(Beginning of READING PASSAGE)
Tie points between holes at Site U1483 were established mainly with Whole-Round Multisensor Logger (WRMSL) MS data, although some were based primarily on L* data. In addition, we used WRMSL GRA bulk density data and NGR data to aid correlations. We constructed two spliced intervals, one from 0 to 211.5 m core composite depth below seafloor (CCSF) and the other from 239.8 to 266.8 m CCSF. We did not construct splices over the two intervals of soft-sediment deformation (211.5–239.8 m CCSF and below 266.8 m CCSF), as the WRMSL GRA bulk density and MS data variations indicate that there is not stratigraphic continuity between holes over these intervals. However, we did estimate offsets for the cores within the deformed intervals because there were some features that could be correlated between holes.

A total of 35 interstitial water (IW) samples were collected from Hole U1483A from the seafloor to 283.3 mbsf. The IW geochemical profiles provide an integrated record of early diagenetic processes related to organic matter degradation within the sediment, with downcore total organic carbon contents ranging from 0.4 to 1.4 wt%. The oxic/suboxic transition at Site U1483 occurs at ~7.5 mbsf, as indicated by a rapid increase in dissolved Mn2+ concentrations. The sulfate-methane transition zone (SMTZ) is encountered at ~50 mbsf, characterized by quantitative consumption of dissolved sulfate, an increase of pH (from 7.7 to 8.4), and substantial release of alkalinity (up to 18 mM) and phosphate (25 µM) into the surrounding IW. Dissolved Ca2+ decreases to 4 mM at the SMTZ, suggesting active carbonate precipitation. The evolution of Mg/Ca and Sr/Ca ratios suggests that calcite (and not high-Mg calcite and/or dolomite) is most likely the dominant authigenic phase at the SMTZ. In addition, the rapid increase in the Ba profile at the SMTZ below 45 mbsf also indicates rapid dissolution of barite at the SMTZ. In the methanogenic zone below 50 mbsf, methane concentrations increase up to about 100,000 ppmv at 140 mbsf, and then decrease to about 11,200 ppmv down to the bottom of Hole U1483A. High methane/ethane ratios suggest that the methane is mostly of biogenic origin.

Downhole potassium, magnesium, lithium, chloride, and sodium concentrations reflect a combination of clay mineral authigenesis or alteration and IW diffusion. In particular, the increasing trends in Cl and Na+ IW profiles possibly reflect an upward diffusive signal from deeper and more saline fluids. Another interesting feature at Site U1483 is the IW profiles for Si, Ca2+, NH+, alkalinity, and, to a lesser extent, Li below ~250 mbsf. These IW profiles show perturbations associated with the occurrence of the soft-sediment deformation above 250 mbsf, which could reflect differences related to changing porosity and/or early diagenetic reactions taking place within and outside of these deformed deposits. Calcium carbonate (CaCO3) content ranges between 38 and 78 wt% (average 59 wt%), showing a general increasing trend downcore in lithologic Subunits IA and IB. Dissolved silicon concentrations are also elevated relative to Site U1482, and the presence of diatoms and radiolarians indicates the importance of biogenic silica at this site.
(End of READING PASSAGE)
(Beginning of DATASET CONTENT)
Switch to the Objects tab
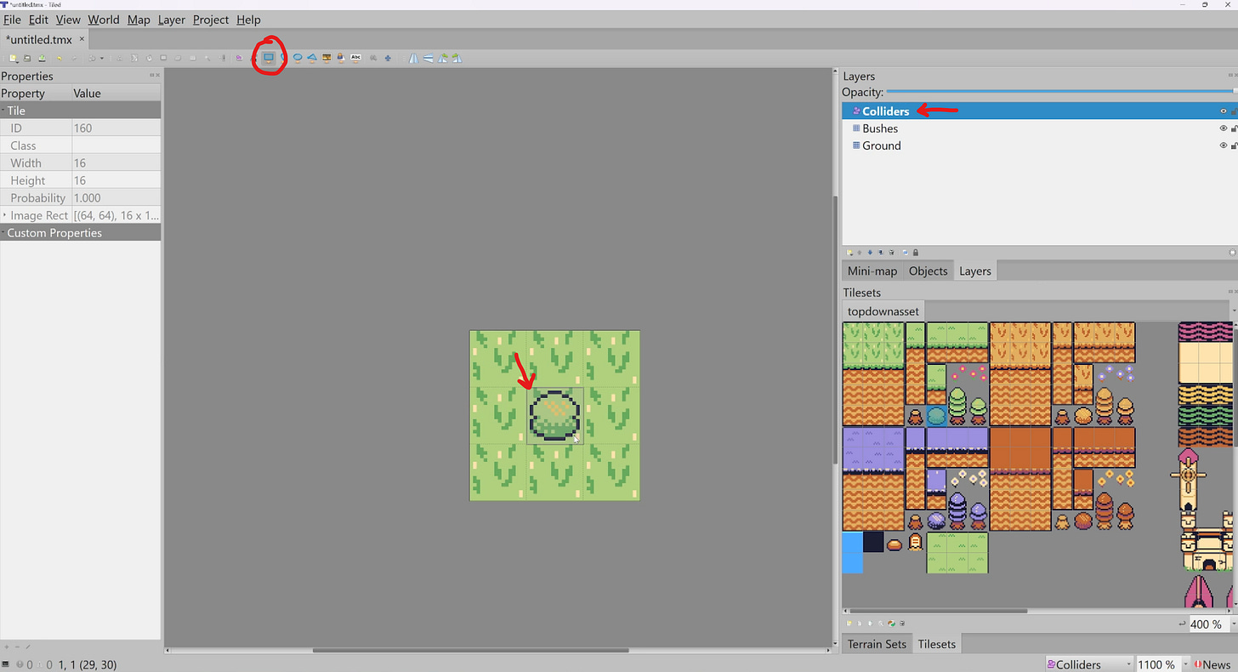This screenshot has width=1238, height=672. click(x=928, y=271)
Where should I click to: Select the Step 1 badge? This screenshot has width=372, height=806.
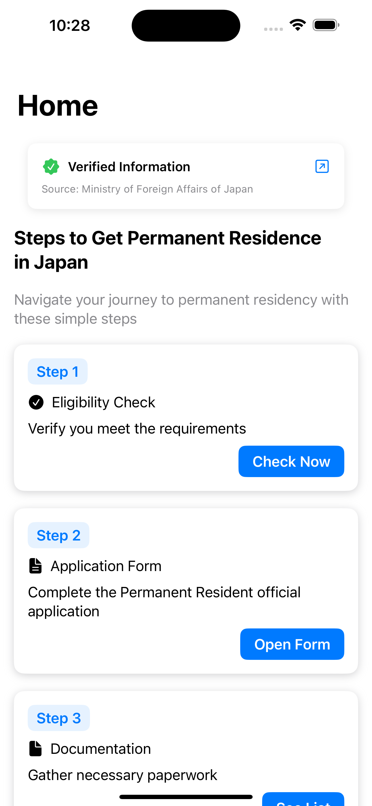[58, 371]
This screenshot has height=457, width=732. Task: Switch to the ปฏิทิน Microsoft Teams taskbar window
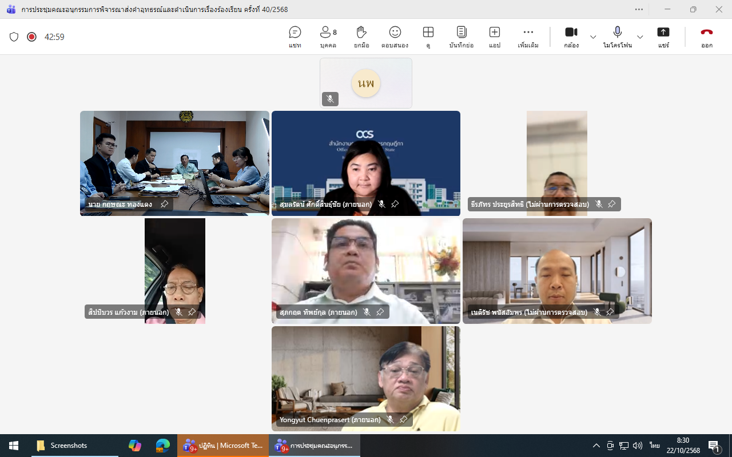(223, 446)
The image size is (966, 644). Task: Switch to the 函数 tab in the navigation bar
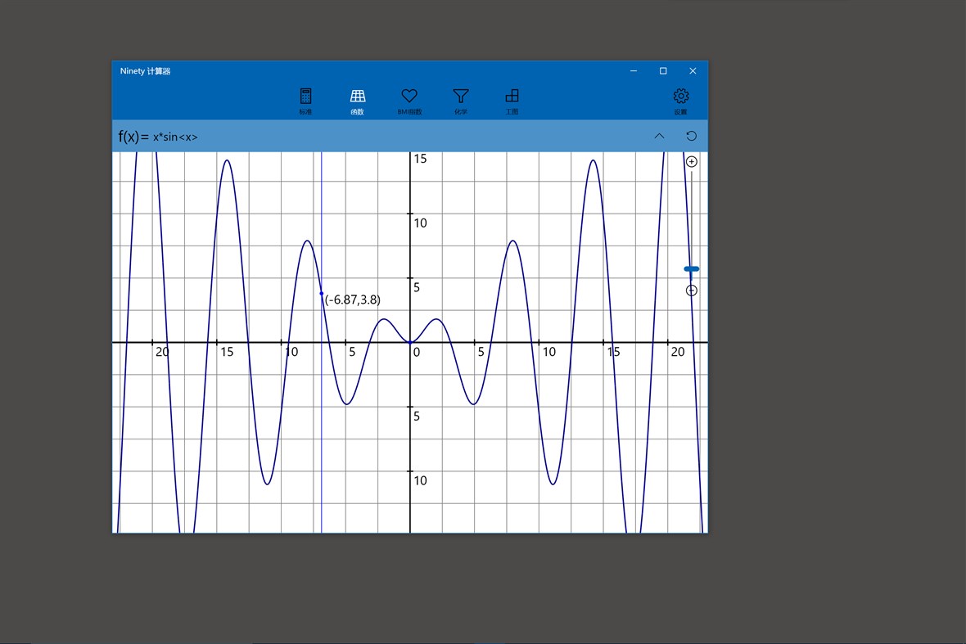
(End of DATASET CONTENT)
# WORK INSTRUCTIONS
**A)** Duplicate the stretch of the Site U1483 passage from "Tie points between" through "correlated between holes.".
**B)** According to the Site U1483 passage, at roughly what depth is the sulfate-methane transition zone encountered?
**C)** Render this sentence from the Site U1483 passage in Spanish: "High methane/ethane ratios suggest that the methane is mostly of biogenic origin."
The material has no connection to the Site U1483 passage.

# PROBLEM SOLUTIONS
**A)**
Tie points between holes at Site U1483 were established mainly with Whole-Round Multisensor Logger (WRMSL) MS data, although some were based primarily on L* data. In addition, we used WRMSL GRA bulk density data and NGR data to aid correlations. We constructed two spliced intervals, one from 0 to 211.5 m core composite depth below seafloor (CCSF) and the other from 239.8 to 266.8 m CCSF. We did not construct splices over the two intervals of soft-sediment deformation (211.5–239.8 m CCSF and below 266.8 m CCSF), as the WRMSL GRA bulk density and MS data variations indicate that there is not stratigraphic continuity between holes over these intervals. However, we did estimate offsets for the cores within the deformed intervals because there were some features that could be correlated between holes.

**B)** At about 50 mbsf.

**C)** Las altas relaciones metano/etano sugieren que el metano es mayormente de origen biogénico.